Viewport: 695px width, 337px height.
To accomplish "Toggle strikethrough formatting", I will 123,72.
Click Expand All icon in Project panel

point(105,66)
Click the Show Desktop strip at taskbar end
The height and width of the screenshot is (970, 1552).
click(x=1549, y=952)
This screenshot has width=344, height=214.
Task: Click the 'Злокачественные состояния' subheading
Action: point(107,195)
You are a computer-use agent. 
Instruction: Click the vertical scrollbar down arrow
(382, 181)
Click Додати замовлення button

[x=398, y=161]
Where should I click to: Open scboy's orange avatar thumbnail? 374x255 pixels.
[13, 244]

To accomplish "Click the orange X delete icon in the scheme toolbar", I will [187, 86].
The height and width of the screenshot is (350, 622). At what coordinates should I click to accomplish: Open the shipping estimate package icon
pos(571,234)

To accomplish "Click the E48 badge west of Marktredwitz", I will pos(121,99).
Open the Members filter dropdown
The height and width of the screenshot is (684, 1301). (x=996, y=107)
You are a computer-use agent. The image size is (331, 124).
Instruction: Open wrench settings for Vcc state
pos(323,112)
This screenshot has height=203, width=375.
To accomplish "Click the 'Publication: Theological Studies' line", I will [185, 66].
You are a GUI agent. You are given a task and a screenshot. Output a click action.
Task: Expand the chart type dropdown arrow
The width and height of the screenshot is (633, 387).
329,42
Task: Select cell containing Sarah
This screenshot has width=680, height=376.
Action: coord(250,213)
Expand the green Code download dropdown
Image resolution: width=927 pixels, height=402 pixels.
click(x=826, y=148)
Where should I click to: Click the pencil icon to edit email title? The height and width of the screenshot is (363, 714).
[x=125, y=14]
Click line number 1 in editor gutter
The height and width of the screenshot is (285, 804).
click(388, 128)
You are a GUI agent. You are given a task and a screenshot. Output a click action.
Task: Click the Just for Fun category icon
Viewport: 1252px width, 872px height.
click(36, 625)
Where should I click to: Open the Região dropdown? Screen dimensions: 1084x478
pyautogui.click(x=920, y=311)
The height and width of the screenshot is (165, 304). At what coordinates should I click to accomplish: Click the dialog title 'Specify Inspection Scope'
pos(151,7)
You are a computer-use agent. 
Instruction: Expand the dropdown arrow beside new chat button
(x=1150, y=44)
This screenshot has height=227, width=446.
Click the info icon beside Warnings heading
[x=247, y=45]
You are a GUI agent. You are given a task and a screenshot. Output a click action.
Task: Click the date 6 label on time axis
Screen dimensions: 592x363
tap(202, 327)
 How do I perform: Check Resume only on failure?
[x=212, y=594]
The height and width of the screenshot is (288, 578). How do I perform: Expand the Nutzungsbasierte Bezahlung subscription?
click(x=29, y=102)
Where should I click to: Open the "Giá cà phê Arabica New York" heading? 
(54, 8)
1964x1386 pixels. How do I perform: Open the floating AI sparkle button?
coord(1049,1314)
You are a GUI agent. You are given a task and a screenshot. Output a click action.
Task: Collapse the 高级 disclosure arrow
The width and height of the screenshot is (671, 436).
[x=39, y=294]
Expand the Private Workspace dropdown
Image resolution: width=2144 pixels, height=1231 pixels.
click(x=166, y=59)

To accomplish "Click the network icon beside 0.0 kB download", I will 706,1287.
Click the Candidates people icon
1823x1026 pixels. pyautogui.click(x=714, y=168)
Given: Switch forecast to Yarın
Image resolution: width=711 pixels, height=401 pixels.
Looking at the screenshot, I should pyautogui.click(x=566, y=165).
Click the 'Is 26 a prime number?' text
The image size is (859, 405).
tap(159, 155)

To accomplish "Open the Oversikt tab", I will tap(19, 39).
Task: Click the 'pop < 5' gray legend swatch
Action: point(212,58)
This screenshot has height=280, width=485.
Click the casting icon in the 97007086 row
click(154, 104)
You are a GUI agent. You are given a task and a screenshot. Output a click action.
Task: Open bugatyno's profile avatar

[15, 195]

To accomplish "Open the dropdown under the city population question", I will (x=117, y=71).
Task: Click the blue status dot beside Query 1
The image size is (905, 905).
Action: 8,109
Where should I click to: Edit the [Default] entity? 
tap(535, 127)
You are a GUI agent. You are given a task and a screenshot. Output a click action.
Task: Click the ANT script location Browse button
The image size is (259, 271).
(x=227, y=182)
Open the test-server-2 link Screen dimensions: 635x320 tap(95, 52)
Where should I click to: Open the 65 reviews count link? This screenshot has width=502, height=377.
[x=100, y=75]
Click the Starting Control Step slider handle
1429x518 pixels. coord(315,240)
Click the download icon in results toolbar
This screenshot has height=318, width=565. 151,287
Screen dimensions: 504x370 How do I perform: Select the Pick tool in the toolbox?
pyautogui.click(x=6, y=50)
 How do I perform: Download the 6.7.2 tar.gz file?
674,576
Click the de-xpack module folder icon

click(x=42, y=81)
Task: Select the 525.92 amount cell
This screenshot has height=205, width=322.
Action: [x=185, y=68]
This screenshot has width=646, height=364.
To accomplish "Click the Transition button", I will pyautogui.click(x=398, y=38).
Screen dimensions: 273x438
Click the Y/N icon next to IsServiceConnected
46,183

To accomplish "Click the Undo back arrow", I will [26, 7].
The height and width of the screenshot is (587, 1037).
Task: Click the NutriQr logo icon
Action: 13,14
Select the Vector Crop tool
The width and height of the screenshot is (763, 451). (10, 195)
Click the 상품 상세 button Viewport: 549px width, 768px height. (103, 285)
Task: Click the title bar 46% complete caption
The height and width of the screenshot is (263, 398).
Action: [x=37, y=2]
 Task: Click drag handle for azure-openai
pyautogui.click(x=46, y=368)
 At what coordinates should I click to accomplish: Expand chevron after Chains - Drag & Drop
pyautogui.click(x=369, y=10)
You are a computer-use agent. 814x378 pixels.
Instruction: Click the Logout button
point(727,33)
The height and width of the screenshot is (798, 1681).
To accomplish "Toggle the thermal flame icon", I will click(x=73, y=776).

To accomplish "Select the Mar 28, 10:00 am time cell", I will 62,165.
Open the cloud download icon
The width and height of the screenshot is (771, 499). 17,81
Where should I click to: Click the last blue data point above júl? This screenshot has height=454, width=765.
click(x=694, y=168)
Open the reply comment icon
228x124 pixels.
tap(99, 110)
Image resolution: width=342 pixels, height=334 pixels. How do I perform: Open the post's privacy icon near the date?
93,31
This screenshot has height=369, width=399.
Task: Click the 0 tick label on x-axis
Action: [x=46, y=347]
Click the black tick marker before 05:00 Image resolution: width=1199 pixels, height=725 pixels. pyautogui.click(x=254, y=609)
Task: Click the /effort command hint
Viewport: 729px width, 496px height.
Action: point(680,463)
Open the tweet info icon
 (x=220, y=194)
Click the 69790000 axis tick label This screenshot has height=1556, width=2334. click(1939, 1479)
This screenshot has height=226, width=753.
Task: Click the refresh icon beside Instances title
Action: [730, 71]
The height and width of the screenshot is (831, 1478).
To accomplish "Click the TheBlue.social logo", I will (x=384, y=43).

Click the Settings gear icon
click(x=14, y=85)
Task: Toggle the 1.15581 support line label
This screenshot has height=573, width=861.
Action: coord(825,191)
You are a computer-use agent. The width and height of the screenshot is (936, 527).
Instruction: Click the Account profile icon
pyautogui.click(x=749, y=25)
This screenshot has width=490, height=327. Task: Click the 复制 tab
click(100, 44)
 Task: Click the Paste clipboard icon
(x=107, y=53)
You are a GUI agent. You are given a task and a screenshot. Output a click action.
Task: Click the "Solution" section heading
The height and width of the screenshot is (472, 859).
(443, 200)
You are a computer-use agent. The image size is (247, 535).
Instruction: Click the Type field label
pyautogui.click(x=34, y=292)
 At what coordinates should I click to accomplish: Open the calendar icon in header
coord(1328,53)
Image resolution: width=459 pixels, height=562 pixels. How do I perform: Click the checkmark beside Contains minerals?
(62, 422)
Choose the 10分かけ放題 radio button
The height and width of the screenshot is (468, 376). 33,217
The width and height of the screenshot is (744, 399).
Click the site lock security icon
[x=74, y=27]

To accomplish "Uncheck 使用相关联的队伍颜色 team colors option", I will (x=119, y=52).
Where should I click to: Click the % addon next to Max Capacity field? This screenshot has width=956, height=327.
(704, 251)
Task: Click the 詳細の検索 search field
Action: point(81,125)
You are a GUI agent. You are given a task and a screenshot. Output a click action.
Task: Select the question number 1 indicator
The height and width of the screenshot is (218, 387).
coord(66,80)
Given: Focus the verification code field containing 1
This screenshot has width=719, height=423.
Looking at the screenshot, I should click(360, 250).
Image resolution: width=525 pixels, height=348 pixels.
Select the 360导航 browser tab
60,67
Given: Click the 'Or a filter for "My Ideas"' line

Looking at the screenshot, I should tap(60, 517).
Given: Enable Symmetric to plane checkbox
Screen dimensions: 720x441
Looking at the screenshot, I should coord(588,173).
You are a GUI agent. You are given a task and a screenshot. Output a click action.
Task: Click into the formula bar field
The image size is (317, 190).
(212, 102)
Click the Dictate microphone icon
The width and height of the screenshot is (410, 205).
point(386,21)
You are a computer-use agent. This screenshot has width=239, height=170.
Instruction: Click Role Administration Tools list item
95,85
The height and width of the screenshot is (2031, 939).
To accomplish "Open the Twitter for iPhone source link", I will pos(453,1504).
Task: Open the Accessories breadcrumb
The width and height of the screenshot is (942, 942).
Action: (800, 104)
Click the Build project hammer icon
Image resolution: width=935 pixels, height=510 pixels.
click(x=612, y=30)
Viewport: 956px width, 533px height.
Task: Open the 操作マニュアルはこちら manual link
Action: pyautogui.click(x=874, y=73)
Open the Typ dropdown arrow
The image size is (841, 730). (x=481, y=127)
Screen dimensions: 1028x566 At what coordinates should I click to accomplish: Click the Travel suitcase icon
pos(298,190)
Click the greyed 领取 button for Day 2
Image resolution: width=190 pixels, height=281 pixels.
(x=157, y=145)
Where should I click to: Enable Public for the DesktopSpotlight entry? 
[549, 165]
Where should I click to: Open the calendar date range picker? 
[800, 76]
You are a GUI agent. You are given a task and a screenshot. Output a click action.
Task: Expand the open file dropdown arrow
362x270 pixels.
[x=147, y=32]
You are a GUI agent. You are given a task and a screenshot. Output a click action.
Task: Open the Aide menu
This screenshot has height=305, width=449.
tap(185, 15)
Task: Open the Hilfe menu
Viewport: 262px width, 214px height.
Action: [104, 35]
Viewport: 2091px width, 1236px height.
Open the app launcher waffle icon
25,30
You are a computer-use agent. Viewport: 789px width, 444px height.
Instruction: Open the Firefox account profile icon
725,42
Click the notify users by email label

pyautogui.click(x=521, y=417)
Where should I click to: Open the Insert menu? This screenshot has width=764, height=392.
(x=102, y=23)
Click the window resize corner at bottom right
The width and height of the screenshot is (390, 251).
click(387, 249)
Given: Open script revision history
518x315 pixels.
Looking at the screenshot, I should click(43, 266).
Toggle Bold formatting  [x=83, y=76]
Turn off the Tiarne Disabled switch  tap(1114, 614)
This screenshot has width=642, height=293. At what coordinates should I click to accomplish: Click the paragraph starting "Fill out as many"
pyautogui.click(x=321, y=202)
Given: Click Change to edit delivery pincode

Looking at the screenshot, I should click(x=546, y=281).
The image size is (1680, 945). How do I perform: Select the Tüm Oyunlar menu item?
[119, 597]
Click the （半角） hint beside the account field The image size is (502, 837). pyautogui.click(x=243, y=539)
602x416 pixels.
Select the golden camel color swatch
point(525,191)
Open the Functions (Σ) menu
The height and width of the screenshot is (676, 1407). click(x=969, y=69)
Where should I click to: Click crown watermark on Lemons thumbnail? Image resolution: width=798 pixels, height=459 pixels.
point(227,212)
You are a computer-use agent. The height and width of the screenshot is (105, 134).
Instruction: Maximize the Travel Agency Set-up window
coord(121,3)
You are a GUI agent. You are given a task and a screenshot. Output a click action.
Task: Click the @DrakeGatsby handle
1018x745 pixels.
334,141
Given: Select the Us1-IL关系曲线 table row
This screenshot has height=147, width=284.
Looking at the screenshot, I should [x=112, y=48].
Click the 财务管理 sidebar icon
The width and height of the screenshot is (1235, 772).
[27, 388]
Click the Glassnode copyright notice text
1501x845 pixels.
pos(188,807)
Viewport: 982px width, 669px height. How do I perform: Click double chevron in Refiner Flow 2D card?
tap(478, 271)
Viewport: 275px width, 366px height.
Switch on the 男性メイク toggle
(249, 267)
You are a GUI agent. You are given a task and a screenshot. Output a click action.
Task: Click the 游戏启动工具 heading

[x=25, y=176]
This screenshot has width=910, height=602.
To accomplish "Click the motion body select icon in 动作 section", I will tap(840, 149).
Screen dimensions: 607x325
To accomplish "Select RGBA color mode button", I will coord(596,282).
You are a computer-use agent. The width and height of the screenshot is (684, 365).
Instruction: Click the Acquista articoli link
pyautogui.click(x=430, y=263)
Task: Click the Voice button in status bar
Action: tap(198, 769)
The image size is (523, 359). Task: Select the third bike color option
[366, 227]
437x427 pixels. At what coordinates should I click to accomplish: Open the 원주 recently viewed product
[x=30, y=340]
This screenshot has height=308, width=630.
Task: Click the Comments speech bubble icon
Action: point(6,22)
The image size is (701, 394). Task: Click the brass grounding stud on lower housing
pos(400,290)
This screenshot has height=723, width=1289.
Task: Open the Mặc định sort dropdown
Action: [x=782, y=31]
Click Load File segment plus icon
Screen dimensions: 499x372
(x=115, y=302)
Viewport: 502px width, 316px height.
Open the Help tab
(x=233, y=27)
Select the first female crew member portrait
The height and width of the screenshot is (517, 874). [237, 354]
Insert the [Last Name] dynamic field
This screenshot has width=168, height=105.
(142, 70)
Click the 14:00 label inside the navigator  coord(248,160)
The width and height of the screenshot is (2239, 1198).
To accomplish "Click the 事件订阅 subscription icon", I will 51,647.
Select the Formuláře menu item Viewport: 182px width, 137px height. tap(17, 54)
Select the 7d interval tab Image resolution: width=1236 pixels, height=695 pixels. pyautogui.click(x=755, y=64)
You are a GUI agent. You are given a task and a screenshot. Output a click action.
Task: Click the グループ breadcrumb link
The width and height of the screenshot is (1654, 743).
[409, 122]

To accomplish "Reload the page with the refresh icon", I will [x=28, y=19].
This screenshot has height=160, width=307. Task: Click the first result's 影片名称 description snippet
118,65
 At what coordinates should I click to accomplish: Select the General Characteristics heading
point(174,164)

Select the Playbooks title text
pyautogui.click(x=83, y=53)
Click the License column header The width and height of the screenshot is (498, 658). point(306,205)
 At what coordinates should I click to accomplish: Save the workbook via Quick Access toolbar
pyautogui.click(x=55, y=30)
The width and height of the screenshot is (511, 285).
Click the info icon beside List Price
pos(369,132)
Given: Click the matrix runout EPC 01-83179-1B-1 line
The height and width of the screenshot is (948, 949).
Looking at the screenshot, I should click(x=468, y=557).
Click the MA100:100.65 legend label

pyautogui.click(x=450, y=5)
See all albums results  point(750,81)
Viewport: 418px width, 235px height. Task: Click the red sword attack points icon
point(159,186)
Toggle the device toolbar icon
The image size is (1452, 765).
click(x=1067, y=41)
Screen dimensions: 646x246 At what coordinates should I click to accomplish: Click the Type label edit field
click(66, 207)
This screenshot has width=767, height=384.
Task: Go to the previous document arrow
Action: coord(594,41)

-----

### Directions for this task
Quote the material word for word, everything from the first line down to the line containing "click(36, 625)", with both ends included.

### Output of the exercise
Viewport: 695px width, 337px height.
To accomplish "Toggle strikethrough formatting", I will 123,72.
Click Expand All icon in Project panel

point(105,66)
Click the Show Desktop strip at taskbar end
The height and width of the screenshot is (970, 1552).
click(x=1549, y=952)
This screenshot has width=344, height=214.
Task: Click the 'Злокачественные состояния' subheading
Action: point(107,195)
You are a computer-use agent. 
Instruction: Click the vertical scrollbar down arrow
(382, 181)
Click Додати замовлення button

[x=398, y=161]
Where should I click to: Open scboy's orange avatar thumbnail? 374x255 pixels.
[13, 244]

To accomplish "Click the orange X delete icon in the scheme toolbar", I will [187, 86].
The height and width of the screenshot is (350, 622). At what coordinates should I click to accomplish: Open the shipping estimate package icon
pos(571,234)

To accomplish "Click the E48 badge west of Marktredwitz", I will pos(121,99).
Open the Members filter dropdown
The height and width of the screenshot is (684, 1301). (x=996, y=107)
You are a computer-use agent. The image size is (331, 124).
Instruction: Open wrench settings for Vcc state
pos(323,112)
This screenshot has height=203, width=375.
To accomplish "Click the 'Publication: Theological Studies' line", I will [185, 66].
You are a GUI agent. You are given a task and a screenshot. Output a click action.
Task: Expand the chart type dropdown arrow
The width and height of the screenshot is (633, 387).
329,42
Task: Select cell containing Sarah
This screenshot has width=680, height=376.
Action: coord(250,213)
Expand the green Code download dropdown
Image resolution: width=927 pixels, height=402 pixels.
click(x=826, y=148)
Where should I click to: Click the pencil icon to edit email title? The height and width of the screenshot is (363, 714).
[x=125, y=14]
Click line number 1 in editor gutter
The height and width of the screenshot is (285, 804).
click(388, 128)
You are a GUI agent. You are given a task and a screenshot. Output a click action.
Task: Click the Just for Fun category icon
Viewport: 1252px width, 872px height.
click(36, 625)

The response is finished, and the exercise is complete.